- PROMPT -
Copy the entries below again, swapping every instance of "computer-use agent" for "desktop automation agent" and leaving everything else the same.
---- DATASET RECORDS
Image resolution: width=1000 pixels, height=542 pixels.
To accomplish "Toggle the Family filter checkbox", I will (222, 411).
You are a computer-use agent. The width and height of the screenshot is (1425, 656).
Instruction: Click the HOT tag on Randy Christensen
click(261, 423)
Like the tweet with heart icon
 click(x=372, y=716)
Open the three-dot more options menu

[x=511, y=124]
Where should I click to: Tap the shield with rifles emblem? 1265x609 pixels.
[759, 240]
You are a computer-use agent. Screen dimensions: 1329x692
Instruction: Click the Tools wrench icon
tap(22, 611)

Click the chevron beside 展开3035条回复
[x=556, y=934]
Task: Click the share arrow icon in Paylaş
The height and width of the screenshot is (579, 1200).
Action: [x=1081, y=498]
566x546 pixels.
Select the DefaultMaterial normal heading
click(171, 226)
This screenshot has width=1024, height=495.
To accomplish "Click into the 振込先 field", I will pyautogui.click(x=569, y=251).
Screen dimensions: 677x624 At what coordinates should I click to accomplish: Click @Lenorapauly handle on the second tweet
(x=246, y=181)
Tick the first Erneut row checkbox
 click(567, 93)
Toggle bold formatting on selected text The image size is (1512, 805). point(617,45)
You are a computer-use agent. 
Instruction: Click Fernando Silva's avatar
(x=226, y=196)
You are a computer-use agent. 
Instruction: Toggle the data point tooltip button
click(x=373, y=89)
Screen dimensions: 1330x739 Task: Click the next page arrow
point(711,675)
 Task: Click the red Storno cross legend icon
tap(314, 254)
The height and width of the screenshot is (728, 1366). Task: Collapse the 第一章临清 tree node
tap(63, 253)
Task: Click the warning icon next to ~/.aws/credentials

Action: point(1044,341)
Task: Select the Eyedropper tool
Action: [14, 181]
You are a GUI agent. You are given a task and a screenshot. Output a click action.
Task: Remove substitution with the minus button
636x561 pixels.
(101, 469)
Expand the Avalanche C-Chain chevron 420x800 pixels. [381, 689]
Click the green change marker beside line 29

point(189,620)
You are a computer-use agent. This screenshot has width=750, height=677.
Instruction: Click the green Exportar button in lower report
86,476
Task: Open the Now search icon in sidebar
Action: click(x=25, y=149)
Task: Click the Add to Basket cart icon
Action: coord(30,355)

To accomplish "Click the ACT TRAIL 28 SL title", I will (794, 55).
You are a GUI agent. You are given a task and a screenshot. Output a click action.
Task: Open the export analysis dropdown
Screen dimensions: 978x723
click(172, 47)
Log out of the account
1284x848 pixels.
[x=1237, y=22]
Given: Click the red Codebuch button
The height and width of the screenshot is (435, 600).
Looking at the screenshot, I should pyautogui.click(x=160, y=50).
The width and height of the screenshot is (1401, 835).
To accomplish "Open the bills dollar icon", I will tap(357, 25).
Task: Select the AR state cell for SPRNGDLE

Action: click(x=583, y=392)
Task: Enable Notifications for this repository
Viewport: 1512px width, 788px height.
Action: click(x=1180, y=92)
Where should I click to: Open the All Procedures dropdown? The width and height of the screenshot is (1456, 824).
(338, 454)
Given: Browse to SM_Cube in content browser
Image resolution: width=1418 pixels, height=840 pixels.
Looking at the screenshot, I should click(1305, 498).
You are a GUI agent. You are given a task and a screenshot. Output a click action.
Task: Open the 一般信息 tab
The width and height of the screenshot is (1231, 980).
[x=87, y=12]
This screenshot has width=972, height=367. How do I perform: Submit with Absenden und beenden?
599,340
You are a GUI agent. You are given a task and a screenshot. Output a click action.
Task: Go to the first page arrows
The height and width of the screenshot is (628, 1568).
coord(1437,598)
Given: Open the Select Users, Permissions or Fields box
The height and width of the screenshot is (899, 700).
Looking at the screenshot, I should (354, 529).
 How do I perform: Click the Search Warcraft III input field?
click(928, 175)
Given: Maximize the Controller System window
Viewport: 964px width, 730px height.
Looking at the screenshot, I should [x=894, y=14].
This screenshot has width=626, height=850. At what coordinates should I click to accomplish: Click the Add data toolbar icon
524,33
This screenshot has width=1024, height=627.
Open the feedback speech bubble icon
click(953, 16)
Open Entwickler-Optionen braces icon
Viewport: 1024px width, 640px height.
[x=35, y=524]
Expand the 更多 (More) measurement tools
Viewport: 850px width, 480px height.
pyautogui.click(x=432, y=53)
--------
- EXPECTED ANSWER -
Image resolution: width=1000 pixels, height=542 pixels.
To accomplish "Toggle the Family filter checkbox", I will (222, 411).
You are a desktop automation agent. The width and height of the screenshot is (1425, 656).
Instruction: Click the HOT tag on Randy Christensen
click(261, 423)
Like the tweet with heart icon
 click(x=372, y=716)
Open the three-dot more options menu

[x=511, y=124]
Where should I click to: Tap the shield with rifles emblem? 1265x609 pixels.
[759, 240]
You are a desktop automation agent. Screen dimensions: 1329x692
Instruction: Click the Tools wrench icon
tap(22, 611)

Click the chevron beside 展开3035条回复
[x=556, y=934]
Task: Click the share arrow icon in Paylaş
The height and width of the screenshot is (579, 1200).
Action: [x=1081, y=498]
566x546 pixels.
Select the DefaultMaterial normal heading
click(171, 226)
This screenshot has width=1024, height=495.
To accomplish "Click into the 振込先 field", I will pyautogui.click(x=569, y=251).
Screen dimensions: 677x624 At what coordinates should I click to accomplish: Click @Lenorapauly handle on the second tweet
(x=246, y=181)
Tick the first Erneut row checkbox
 click(567, 93)
Toggle bold formatting on selected text The image size is (1512, 805). point(617,45)
You are a desktop automation agent. 
Instruction: Click Fernando Silva's avatar
(x=226, y=196)
You are a desktop automation agent. 
Instruction: Toggle the data point tooltip button
click(x=373, y=89)
Screen dimensions: 1330x739 Task: Click the next page arrow
point(711,675)
 Task: Click the red Storno cross legend icon
tap(314, 254)
The height and width of the screenshot is (728, 1366). Task: Collapse the 第一章临清 tree node
tap(63, 253)
Task: Click the warning icon next to ~/.aws/credentials

Action: point(1044,341)
Task: Select the Eyedropper tool
Action: [14, 181]
You are a GUI agent. You are given a task and a screenshot. Output a click action.
Task: Remove substitution with the minus button
636x561 pixels.
(101, 469)
Expand the Avalanche C-Chain chevron 420x800 pixels. [381, 689]
Click the green change marker beside line 29

point(189,620)
You are a desktop automation agent. This screenshot has width=750, height=677.
Instruction: Click the green Exportar button in lower report
86,476
Task: Open the Now search icon in sidebar
Action: click(x=25, y=149)
Task: Click the Add to Basket cart icon
Action: coord(30,355)

To accomplish "Click the ACT TRAIL 28 SL title", I will (794, 55).
You are a GUI agent. You are given a task and a screenshot. Output a click action.
Task: Open the export analysis dropdown
Screen dimensions: 978x723
click(172, 47)
Log out of the account
1284x848 pixels.
[x=1237, y=22]
Given: Click the red Codebuch button
The height and width of the screenshot is (435, 600).
Looking at the screenshot, I should pyautogui.click(x=160, y=50).
The width and height of the screenshot is (1401, 835).
To accomplish "Open the bills dollar icon", I will tap(357, 25).
Task: Select the AR state cell for SPRNGDLE

Action: click(x=583, y=392)
Task: Enable Notifications for this repository
Viewport: 1512px width, 788px height.
Action: click(x=1180, y=92)
Where should I click to: Open the All Procedures dropdown? The width and height of the screenshot is (1456, 824).
(338, 454)
Given: Browse to SM_Cube in content browser
Image resolution: width=1418 pixels, height=840 pixels.
Looking at the screenshot, I should click(1305, 498).
You are a GUI agent. You are given a task and a screenshot. Output a click action.
Task: Open the 一般信息 tab
The width and height of the screenshot is (1231, 980).
[x=87, y=12]
This screenshot has width=972, height=367. How do I perform: Submit with Absenden und beenden?
599,340
You are a GUI agent. You are given a task and a screenshot. Output a click action.
Task: Go to the first page arrows
The height and width of the screenshot is (628, 1568).
coord(1437,598)
Given: Open the Select Users, Permissions or Fields box
The height and width of the screenshot is (899, 700).
Looking at the screenshot, I should (354, 529).
 How do I perform: Click the Search Warcraft III input field?
click(928, 175)
Given: Maximize the Controller System window
Viewport: 964px width, 730px height.
Looking at the screenshot, I should [x=894, y=14].
This screenshot has width=626, height=850. At what coordinates should I click to accomplish: Click the Add data toolbar icon
524,33
This screenshot has width=1024, height=627.
Open the feedback speech bubble icon
click(953, 16)
Open Entwickler-Optionen braces icon
Viewport: 1024px width, 640px height.
[x=35, y=524]
Expand the 更多 (More) measurement tools
Viewport: 850px width, 480px height.
pyautogui.click(x=432, y=53)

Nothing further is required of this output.